CHECK YOUR UNDERSTANDING:
(1) Read the forum thread on client IDs with leading zeros and decide whether each statement agrees with it: (a) Lowell says that converting the values to int removes the zeros in front; (b) the opening post is dated April 2012; (c) Lowell proposes a case statement for values that are sometimes alphanumeric. Give yes or no for each, with the deciding words of the thread quoted exactly.
(2) Summarize the forum thread on client IDs with leading zeros in two sentences.
(3) List every client ID value that the poster in the forum thread on client IDs gives as the desired result set.

Data Extract

Question

Data Extract

ishaan99

SSCertifiable

Points: 6261
More actions
March 26, 2012 at 8:18 am

#253718

I have a table witha column as clientid. the client id datais as follows
'55566',
'00055566'
'abcd'
'ijkl'
'1234'
'8890'
'05566'
'008890'
'8765'
'9021'
IN the above list 55566 and 8890 is a client which gets repeated a few times with superceding 0's.is there a way we extract ony thoose clientids and see if these exists as substring data in another record.if there a straight sql which could give me the results set as
'55566'
'00055566'
'05566'
'8890'
'008890'
ANy help on this wil lbe greatly appreciated. TIA

Viewing 8 posts - 1 through 7 (of 7 total)

You must be logged in to reply to this topic. Login to reply

Lowell SSC Guru Points: 323518 More actions · Answer 1

where the sample values 'abcd' and 'ijkl' there to show that the clientid is alphanumeric, or are all the id's really numeric?

if they are numeric, you can convert them to INT, for example.

converting to int will strip preceeding zeros...

WHERE CONVERT(int,client_id) IN(55556,8890)

if they are numeric and have to be varchars, recovert again to varchar:

WHERE CONVERT(varchar,CONVERT(int,client_id)) IN('55556','8890')

if the values are sometimes alphanumeric, you can use a case statement:

WHERE

CASE

WHEN ISNUMERIC(client_id) = 1

THEN CONVERT(varchar,CONVERT(int,client_id))

ELSE client_id

END IN('55556','8890')

Lowell

--help us help you! If you post a question, make sure you include a CREATE TABLE... statement and INSERT INTO... statement into that table to give the volunteers here representative data. with your description of the problem, we can provide a tested, verifiable solution to your question! asking the question the right way gets you a tested answer the fastest way possible!

INFORMATION PROVIDED:
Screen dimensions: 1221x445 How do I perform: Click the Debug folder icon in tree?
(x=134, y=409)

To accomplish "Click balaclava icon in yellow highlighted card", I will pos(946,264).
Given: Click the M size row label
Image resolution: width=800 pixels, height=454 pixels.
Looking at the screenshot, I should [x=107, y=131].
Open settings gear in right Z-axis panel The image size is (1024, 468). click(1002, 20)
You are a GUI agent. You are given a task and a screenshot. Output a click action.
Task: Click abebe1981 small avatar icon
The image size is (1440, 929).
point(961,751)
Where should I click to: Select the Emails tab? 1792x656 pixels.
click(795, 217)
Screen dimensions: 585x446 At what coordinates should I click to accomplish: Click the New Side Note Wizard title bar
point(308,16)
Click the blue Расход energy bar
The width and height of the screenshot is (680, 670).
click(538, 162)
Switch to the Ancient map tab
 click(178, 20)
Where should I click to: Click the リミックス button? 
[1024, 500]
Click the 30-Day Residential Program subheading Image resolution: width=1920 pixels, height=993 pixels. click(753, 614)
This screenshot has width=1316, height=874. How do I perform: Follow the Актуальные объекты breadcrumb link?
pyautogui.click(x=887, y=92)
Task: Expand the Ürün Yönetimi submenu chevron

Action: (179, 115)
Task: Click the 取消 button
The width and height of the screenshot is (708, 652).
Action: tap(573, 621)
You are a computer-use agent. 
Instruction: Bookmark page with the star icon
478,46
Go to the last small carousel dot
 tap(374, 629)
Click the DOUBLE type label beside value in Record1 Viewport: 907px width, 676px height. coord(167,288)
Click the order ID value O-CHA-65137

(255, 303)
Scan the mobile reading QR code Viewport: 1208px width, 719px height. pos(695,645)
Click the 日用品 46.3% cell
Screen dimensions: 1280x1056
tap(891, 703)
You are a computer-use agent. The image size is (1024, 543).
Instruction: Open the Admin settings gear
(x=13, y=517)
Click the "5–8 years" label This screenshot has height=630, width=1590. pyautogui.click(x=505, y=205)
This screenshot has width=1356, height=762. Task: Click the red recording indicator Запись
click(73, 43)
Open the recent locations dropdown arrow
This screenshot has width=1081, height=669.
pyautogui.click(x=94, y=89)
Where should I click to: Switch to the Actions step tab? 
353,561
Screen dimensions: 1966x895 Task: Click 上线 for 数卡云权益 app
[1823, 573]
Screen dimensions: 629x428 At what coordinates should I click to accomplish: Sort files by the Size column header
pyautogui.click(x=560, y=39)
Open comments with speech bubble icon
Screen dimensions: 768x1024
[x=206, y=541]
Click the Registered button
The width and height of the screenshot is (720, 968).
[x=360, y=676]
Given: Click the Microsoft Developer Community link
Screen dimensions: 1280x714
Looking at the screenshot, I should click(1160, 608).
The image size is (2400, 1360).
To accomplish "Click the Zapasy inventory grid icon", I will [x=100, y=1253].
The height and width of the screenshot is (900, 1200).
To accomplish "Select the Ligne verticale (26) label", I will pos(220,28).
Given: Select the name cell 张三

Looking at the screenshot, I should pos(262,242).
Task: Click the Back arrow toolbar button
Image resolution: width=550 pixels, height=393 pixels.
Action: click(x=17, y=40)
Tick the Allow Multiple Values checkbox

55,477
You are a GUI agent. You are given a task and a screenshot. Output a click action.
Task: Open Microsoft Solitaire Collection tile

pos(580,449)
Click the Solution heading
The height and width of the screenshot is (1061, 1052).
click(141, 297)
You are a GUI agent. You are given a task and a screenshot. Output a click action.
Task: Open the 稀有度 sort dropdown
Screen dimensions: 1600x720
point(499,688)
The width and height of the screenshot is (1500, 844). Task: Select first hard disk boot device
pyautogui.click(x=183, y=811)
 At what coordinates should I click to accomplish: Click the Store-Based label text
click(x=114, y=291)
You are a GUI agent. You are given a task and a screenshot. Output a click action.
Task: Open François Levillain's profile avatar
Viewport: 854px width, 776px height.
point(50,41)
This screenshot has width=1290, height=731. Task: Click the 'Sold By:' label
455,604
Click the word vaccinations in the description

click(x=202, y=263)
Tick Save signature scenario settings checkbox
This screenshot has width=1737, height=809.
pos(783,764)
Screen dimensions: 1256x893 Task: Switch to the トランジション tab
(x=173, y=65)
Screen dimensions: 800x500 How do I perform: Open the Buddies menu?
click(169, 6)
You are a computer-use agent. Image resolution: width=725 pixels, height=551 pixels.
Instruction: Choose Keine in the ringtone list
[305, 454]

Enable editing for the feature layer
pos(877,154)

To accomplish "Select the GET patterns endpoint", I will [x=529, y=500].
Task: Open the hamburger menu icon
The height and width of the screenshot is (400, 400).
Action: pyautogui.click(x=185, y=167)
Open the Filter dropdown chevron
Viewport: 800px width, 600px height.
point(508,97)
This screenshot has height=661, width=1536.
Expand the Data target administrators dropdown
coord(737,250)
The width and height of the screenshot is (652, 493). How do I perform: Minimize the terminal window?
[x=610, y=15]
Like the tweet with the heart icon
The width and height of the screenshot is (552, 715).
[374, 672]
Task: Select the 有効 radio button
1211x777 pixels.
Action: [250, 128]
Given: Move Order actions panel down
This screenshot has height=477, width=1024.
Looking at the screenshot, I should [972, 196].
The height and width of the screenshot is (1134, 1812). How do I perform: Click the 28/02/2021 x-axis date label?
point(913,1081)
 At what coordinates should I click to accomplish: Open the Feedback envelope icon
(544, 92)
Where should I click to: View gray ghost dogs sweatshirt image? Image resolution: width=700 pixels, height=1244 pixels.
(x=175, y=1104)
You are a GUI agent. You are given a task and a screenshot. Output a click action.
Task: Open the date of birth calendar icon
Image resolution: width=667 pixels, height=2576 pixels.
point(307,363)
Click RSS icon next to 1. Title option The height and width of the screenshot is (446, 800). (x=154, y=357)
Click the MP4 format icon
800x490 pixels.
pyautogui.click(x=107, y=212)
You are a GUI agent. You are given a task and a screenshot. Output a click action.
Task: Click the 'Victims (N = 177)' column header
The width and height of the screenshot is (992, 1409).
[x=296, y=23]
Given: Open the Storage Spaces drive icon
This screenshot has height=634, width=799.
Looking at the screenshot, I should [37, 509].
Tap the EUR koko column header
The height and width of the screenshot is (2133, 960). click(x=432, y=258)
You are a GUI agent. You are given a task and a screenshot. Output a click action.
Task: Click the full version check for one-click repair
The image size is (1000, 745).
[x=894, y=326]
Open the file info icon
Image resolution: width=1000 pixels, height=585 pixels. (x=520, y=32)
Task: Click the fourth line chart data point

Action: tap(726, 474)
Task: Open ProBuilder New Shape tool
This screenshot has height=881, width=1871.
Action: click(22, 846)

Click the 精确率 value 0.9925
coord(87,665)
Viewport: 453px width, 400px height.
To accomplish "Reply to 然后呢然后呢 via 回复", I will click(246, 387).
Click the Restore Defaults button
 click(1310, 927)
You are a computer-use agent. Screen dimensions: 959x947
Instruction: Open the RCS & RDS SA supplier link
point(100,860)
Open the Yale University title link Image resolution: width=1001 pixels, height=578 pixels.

SOLUTIONS FOR EACH TASK:
(1)
(a) Yes: "converting to int will strip preceeding zeros..."
(b) No: "March 26, 2012 at 8:18 am"
(c) Yes: "if the values are sometimes alphanumeric, you can use a case statement:"

(2) A poster asks whether straight SQL can extract client IDs such as 55566 and 8890 that repeat in a table with preceding zeros. Lowell replies that numeric IDs can be converted to int to strip the zeros, converted back to varchar if they must stay strings, or handled with a case statement using ISNUMERIC when some values are alphanumeric.

(3)
'55566'
'00055566'
'05566'
'8890'
'008890'